TENS of thousands of jobs could be created if Scotland reformed its land ownership and use, giving people, communities and the nation the opportunity to use it more productively, according to a new report.

Work the Land, the first in a series of reports by the Common Weal think tank and Revive – a coalition seeking grouse moor reform – said the restructuring would enable new land-based businesses to be created, along with housing developments and community planning which supported future opportunities to make national aspirations – such as tackling climate change – easier to achieve.

They said arguments that reforming land ownership or grouse moors will harm fragile economies, by restricting employment opportunities, were only true if alternative uses of the land were ignored.

Common Weal examined a total of 10 alternative job types, including land manager and energy engineer, along with posts in commercial forestry and ecotourism.

“In each case a conservative potential number of jobs is estimated,” they said.

“These cannot be summed to create a total as without mapping Scotland and allocating land for each purpose there would be double counting where land has more than one potential use.

“Nevertheless, the potential in jobs in rural Scotland is in the tens of thousands.”
Land management, said the authors, could potentially create 20,000 jobs with salaries of more than £24,400, and wood processing, around1500 jobs paying around £23,400.

Energy engineering positions in wind and solar generation could total 2000 jobs paying salaries of £33,700, and housebuilding could see the creation of 18,000 jobs, also paying around £33,700.

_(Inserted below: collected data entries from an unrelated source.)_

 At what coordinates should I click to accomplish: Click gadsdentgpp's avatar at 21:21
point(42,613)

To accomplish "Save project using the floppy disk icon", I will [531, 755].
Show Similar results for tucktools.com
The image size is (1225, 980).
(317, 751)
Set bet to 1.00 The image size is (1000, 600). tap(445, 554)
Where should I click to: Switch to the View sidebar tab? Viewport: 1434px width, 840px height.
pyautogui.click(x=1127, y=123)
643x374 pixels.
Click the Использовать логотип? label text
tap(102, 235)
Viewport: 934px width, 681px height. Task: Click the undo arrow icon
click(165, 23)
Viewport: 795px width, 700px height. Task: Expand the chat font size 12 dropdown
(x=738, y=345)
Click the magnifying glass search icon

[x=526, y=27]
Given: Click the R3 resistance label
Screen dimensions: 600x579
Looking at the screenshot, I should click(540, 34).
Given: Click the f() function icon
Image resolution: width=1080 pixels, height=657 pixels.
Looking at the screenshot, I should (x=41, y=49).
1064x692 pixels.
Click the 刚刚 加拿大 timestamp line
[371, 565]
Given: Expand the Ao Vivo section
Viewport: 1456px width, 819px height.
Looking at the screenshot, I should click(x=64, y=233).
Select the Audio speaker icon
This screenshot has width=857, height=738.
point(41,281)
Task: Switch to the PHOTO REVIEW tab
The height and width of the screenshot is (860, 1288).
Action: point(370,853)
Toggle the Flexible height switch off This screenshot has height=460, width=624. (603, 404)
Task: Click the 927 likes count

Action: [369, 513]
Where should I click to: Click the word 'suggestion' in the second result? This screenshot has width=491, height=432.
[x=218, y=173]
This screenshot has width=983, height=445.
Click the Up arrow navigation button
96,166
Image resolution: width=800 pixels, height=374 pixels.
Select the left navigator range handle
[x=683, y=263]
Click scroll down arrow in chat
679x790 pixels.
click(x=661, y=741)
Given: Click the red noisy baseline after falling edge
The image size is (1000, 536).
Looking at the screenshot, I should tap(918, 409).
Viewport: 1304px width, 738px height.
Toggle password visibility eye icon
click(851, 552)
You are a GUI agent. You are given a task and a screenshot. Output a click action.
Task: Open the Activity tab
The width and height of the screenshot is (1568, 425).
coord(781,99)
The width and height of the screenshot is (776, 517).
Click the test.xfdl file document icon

The report also detailed how many hectares of land would be needed to create one job – ranging from a modest 24ha for a position in land management, to 3684ha for a wildlilfe manager and around 4000 for a deer stalker.

It added that secondary jobs in the supply chain or services sectors would, in turn, facilitate other jobs further down the line.

“Existing tourism and hospitality businesses which have been unable to expand because of lack of housing for staff could then expand; light manufacturing jobs derived from the outputs of wood processing could be created; energy-intensive businesses might relocate to where energy generation takes place,” it said.

Neither was this the end of the narrative, suggested the study, because these benefits also brought the scale of operations that would make proper infrastructure investment, in technology for example, viable once again.

“Thriving rural communities with good broadband can become the home for a wide range of economic activity, from people who are moving to home working relocating to people who want to start web-based businesses and can do it anywhere,” said the study.

“All of these opportunities cascade outwards from the act of breaking 
the logjam in land availability in Scotland.”

Report author, Robin McAlpine said land reformers were sometimes presented as urban types who neither known nor care about life in the countryside.

He added: “But I’ve lived in the countryside my whole life and I know how hard it can be to find any job never mind a good job.

“Rural Scotland, its natural resources and its people are a massive opportunity that we’re not making the most of and a big part of the problem is the way land is owned.

“If people could get land to start a business, communities could get land to build new housing and if as a nation we used our land properly and shared its benefits it could create many thousands of jobs and transform the whole country.”

Revive campaign manager, Max Wiszniewski, added: “It’s now clear that land reform is a major opportunity for rural Scotland and transitioning from archaic and damaging 
land uses like grouse moor management to better alternatives can provide far greater value to more isolated communities.”